• Things to do:
(1) Using the Cagayan Valley Road text, answer these questions:
(a) Which segment of the road is also part of the Pan-Philippine Highway?
(b) Which river does the road run parallel to?
(c) At which intersection does N103 end?
(2) Continue the Cagayan Valley Road text, starting after its last sentence.

• Extract to read:
+ + +

Cagayan Valley Road is a  major highway that connects the cities and municipalities of the province of Cagayan, Philippines.

The road forms part of National Route 1 (N1), National Route 103 (N103) and National Route 101 (N101) of the Philippine highway network. Its segment from Lal-lo to Tuguegarao is also a component of the Pan-Philippine Highway, also known as Maharlika Highway and designated as Asian Highway 26 (AH26).

Route description 
Cagayan Valley Road is northernmost road in Cagayan that connects Aparri to Tuguegarao City, running in parallel to Cagayan River, the country's longest river. It also refers to the alternate name of Maharlika Highway that reaches south up to the Central Luzon province of Bulacan.

Aparri to Lal-lo
The road's Junction Aparri Airport–Port section starts as Loriga Gallarza Street at the Aparri Port in the northern coastal town of Aparri that also serves ferries to Batanes. It traverses the town proper and turns south as De Rivera Street. At the intersection with Rizal Street (Aparri Airport Road), N103 ends and the route number changes to N101, which it continues from the intersecting road. There, the road's Magapit–Aparri Road section commences. It then traverses the towns of Camalaniugan and Lal-lo.

+ + +

• Dataset content:
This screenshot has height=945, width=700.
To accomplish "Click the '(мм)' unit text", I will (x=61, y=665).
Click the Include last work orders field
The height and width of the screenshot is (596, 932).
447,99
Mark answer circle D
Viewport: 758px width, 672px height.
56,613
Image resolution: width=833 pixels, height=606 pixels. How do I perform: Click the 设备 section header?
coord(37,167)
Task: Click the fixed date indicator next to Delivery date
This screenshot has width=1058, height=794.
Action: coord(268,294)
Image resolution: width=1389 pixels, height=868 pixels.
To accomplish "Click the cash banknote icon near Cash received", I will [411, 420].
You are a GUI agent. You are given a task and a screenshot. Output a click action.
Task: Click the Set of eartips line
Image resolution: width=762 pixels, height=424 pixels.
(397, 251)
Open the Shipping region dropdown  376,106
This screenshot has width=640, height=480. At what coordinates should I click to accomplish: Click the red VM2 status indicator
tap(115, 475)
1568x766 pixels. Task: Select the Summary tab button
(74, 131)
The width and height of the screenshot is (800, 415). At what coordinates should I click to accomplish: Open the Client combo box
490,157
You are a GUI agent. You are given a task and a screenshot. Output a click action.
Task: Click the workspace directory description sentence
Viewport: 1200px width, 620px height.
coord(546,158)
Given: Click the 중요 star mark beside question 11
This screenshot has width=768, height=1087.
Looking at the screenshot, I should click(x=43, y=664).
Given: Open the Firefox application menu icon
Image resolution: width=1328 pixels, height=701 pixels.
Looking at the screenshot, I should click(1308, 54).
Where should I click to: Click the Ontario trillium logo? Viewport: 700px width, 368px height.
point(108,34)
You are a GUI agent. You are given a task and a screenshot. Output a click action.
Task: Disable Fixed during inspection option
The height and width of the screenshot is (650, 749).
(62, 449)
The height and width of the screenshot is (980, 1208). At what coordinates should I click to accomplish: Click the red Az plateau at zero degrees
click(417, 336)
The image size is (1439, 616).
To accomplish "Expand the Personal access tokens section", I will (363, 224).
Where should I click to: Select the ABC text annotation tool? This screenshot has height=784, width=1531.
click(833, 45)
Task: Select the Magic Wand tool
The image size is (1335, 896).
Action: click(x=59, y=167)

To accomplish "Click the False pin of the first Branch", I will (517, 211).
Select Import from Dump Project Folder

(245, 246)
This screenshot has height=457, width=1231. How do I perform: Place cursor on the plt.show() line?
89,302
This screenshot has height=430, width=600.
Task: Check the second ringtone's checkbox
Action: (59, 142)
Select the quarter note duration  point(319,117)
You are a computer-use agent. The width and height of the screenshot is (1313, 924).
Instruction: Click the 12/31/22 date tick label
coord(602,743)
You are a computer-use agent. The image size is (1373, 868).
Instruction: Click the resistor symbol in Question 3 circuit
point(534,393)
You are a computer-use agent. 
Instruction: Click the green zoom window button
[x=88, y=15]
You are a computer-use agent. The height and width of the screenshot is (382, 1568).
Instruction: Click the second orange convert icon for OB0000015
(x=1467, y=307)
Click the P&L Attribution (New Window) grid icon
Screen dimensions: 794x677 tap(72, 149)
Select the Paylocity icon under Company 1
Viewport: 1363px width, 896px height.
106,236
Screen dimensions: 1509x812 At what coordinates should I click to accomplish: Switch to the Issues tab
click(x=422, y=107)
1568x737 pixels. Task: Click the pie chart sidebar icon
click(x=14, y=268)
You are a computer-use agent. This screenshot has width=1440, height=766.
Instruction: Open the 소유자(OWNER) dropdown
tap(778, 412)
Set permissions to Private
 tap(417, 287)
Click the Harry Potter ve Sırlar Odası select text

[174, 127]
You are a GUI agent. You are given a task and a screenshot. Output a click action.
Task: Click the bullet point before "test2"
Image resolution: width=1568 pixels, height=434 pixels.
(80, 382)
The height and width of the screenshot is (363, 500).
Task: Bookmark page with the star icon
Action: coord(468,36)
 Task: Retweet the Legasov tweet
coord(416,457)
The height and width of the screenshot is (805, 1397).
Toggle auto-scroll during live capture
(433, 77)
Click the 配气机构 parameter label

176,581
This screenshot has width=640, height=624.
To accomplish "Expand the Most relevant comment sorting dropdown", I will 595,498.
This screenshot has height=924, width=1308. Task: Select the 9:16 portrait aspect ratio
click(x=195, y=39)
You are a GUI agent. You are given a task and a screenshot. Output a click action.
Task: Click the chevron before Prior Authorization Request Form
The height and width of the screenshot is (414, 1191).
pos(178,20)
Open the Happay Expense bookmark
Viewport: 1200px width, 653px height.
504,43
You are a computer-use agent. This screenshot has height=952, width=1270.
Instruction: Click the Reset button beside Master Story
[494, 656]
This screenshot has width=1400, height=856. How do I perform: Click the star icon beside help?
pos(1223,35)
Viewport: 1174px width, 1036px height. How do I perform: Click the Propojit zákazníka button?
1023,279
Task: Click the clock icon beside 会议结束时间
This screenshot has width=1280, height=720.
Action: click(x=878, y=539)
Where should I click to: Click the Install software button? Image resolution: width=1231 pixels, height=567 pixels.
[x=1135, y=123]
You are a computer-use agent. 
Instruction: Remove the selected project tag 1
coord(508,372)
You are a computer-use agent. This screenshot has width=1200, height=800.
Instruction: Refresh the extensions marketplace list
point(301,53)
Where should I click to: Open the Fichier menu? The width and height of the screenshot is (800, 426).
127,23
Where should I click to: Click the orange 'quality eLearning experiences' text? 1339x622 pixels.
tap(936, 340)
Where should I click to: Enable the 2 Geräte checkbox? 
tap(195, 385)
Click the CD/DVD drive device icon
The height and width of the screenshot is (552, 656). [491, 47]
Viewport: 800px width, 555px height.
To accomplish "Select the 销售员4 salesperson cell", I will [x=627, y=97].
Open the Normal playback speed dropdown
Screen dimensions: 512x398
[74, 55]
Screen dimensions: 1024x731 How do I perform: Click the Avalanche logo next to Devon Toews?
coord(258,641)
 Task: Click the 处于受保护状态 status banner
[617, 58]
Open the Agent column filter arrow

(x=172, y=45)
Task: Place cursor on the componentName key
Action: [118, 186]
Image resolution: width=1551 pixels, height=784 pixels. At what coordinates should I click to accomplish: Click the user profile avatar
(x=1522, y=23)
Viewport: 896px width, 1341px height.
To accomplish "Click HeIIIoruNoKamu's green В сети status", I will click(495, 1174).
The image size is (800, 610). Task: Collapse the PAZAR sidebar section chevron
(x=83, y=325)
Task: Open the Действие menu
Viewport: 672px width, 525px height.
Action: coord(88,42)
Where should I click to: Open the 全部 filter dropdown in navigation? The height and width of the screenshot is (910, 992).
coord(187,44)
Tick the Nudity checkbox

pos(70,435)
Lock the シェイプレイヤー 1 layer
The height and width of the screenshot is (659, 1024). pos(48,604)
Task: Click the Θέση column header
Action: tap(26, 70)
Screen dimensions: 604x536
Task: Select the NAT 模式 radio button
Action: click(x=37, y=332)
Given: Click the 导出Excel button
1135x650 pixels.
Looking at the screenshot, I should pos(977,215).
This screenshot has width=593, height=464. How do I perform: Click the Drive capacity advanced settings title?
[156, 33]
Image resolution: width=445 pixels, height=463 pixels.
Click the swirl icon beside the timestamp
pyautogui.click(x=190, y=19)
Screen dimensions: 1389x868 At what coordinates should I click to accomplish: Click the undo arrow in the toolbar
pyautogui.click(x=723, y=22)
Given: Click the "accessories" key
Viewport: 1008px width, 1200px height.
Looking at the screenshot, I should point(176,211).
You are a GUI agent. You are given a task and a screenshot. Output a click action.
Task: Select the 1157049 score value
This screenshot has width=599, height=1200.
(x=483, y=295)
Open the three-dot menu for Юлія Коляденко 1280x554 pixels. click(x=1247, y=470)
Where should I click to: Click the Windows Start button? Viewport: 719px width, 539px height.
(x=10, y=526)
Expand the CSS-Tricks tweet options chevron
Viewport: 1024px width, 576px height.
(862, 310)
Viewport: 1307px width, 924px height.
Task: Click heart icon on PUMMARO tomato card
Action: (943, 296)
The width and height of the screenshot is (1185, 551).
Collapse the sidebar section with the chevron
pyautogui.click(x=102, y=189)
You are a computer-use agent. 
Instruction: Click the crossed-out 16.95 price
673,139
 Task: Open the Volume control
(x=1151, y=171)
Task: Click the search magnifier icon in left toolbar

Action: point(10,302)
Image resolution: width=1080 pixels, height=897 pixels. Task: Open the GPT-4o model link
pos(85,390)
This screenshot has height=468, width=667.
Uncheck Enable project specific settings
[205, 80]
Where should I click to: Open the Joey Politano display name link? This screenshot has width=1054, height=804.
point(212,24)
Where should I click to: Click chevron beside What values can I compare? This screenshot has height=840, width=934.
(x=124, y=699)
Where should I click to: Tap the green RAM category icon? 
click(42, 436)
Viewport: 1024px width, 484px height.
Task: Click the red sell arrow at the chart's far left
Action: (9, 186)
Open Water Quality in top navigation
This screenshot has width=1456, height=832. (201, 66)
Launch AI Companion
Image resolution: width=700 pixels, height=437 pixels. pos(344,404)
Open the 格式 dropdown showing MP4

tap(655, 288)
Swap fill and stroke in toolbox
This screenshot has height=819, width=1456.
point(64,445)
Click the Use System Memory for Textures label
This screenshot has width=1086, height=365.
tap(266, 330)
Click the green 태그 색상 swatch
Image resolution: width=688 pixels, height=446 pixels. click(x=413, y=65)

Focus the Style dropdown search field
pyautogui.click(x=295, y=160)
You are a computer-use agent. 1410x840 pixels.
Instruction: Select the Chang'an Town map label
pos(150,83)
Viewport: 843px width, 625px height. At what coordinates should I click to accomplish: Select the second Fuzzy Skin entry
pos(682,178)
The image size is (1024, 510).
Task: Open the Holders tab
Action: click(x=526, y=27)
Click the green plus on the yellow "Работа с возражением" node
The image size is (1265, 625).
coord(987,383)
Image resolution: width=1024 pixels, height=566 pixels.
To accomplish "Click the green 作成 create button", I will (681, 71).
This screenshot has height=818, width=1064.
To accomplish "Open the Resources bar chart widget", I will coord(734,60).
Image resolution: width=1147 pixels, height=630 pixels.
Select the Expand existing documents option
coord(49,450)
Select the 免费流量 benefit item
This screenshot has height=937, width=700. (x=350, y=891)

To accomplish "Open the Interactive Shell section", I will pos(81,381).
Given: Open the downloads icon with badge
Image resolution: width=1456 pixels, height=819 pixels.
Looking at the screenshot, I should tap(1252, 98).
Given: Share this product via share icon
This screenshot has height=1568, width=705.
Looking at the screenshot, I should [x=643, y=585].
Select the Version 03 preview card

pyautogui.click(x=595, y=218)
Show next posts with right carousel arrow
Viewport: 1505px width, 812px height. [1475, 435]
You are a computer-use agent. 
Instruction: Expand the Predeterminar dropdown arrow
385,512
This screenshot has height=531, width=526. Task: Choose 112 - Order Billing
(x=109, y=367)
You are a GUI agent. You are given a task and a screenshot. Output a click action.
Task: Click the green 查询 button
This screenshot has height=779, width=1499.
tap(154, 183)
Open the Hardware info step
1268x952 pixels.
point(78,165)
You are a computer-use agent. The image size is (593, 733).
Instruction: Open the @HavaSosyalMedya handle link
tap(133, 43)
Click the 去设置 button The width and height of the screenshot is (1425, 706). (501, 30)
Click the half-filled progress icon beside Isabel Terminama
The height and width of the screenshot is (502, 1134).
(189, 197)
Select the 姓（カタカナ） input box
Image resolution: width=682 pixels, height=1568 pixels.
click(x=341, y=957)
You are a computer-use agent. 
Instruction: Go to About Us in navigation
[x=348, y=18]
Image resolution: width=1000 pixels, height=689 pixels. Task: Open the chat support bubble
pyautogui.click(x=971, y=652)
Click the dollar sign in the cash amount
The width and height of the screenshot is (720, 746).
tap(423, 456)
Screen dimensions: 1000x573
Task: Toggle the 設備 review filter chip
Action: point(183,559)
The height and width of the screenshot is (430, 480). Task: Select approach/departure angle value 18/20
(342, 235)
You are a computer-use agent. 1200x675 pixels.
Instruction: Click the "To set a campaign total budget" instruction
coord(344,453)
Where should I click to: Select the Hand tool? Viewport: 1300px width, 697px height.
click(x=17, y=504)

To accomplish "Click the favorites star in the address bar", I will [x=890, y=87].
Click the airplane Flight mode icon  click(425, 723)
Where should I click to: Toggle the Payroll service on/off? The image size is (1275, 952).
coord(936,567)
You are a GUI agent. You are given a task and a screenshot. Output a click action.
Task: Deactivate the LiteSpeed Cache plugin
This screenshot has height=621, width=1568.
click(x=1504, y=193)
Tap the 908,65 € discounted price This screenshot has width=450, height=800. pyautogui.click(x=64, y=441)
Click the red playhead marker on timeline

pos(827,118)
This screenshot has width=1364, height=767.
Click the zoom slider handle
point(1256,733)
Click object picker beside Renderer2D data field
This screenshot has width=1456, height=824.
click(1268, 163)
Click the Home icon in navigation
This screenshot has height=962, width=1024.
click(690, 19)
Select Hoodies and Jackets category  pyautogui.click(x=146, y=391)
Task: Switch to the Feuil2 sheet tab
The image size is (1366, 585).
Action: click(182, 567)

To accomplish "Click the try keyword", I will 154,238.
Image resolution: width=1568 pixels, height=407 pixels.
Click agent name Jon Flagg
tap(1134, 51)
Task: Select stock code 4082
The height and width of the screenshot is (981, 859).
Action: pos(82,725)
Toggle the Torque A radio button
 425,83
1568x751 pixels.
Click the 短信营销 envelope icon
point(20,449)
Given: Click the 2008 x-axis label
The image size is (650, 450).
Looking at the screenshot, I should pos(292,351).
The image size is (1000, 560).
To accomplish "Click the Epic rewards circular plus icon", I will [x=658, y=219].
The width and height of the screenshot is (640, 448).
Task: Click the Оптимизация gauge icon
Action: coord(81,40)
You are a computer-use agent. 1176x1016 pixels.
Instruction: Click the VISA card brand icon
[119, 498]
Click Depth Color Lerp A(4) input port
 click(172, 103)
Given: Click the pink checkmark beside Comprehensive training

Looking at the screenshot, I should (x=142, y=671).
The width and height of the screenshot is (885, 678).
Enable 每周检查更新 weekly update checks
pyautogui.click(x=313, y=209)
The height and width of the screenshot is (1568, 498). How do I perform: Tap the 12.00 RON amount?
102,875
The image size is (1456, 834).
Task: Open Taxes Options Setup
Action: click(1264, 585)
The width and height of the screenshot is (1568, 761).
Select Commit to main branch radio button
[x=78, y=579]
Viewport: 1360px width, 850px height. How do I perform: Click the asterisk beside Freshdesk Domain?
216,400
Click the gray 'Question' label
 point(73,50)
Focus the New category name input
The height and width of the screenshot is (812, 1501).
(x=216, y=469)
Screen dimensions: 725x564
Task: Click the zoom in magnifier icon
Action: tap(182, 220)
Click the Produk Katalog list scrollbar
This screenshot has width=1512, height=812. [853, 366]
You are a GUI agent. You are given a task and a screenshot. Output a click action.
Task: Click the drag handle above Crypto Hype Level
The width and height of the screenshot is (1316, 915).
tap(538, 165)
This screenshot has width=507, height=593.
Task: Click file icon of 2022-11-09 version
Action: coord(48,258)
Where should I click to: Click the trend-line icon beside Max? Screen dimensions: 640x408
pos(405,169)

+ + +

• Outputs for the tasks:
(1)
(a) The segment from Lal-lo to Tuguegarao.
(b) The Cagayan River.
(c) The intersection with Rizal Street (Aparri Airport Road).

(2)
Lal-lo to Tuguegarao

At the Magapit Interchange in Lal-lo, the road's route number transitions from N101 to AH26/N1 with the name Pan-Philippine Highway or Maharlika Highway as it continues its course to the south. It then traverses the towns of Gattaran, Alcala, Amulung, and Iguig. It enters the city of Tuguegarao, where it turns to the east at its intersection with Cagayan–Apayao Road/R. Balzain Highway (N51) and Tuguegarao Diversion Road II (N106). It then serves as an eastern radial road out of Tuguegarao as it diverts away from the city proper. Past Enrile Boulevard (N104), it enters the town of Peñablanca but turns away from the town proper as it would cross the Pinancauanan River back to Tuguegarao. It ends near the Cagayan–Isabela provincial boundary, where it continues as the Maharlika Highway, although the name is alternatively used up to its section in the Central Luzon province of Bulacan.

History 
Cagayan Valley Road was historically designated as Highway 5, which ran from Aparri to Bulacan, especially during the American colonial period. The highway's section from Lal-lo southwards later became part of the Pan-Philippine Highway beginning in the 1960s.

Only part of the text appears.